Task item: In the entries below, every line with the string "computer" is to be reported.

##### The input #####

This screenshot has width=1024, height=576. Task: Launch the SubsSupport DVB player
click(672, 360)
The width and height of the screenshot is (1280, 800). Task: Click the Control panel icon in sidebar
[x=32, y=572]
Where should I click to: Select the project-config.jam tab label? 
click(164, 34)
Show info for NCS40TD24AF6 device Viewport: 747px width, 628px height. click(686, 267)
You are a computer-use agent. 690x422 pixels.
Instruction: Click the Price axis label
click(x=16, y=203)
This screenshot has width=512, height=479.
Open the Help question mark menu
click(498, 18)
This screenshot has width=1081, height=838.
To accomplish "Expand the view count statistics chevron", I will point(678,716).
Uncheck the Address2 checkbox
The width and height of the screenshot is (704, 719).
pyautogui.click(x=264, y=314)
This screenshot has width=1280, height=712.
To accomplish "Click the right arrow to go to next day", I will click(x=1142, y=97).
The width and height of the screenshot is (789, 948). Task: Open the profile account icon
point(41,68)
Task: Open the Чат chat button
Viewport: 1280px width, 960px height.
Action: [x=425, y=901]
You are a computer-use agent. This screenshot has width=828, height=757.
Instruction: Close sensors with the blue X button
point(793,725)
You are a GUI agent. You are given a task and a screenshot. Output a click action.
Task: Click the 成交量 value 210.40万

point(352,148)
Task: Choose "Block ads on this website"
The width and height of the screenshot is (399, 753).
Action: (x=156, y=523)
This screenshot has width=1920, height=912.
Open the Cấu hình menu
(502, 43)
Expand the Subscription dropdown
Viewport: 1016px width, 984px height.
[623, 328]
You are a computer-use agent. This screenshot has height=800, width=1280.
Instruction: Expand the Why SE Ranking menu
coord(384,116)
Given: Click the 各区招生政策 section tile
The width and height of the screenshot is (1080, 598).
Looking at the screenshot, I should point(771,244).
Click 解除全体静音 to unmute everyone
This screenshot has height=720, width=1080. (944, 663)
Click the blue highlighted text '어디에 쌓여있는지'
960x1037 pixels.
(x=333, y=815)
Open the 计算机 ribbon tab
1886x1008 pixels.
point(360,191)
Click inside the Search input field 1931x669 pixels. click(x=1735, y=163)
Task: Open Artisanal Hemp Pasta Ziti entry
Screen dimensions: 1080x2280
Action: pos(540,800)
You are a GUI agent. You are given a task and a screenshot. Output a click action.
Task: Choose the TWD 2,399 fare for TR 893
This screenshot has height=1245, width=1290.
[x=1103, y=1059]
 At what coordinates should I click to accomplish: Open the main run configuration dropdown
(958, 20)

#####

Written solution:
You are a computer-use agent. 690x422 pixels.
You are a computer-use agent. This screenshot has width=828, height=757.
You are a computer-use agent. This screenshot has height=800, width=1280.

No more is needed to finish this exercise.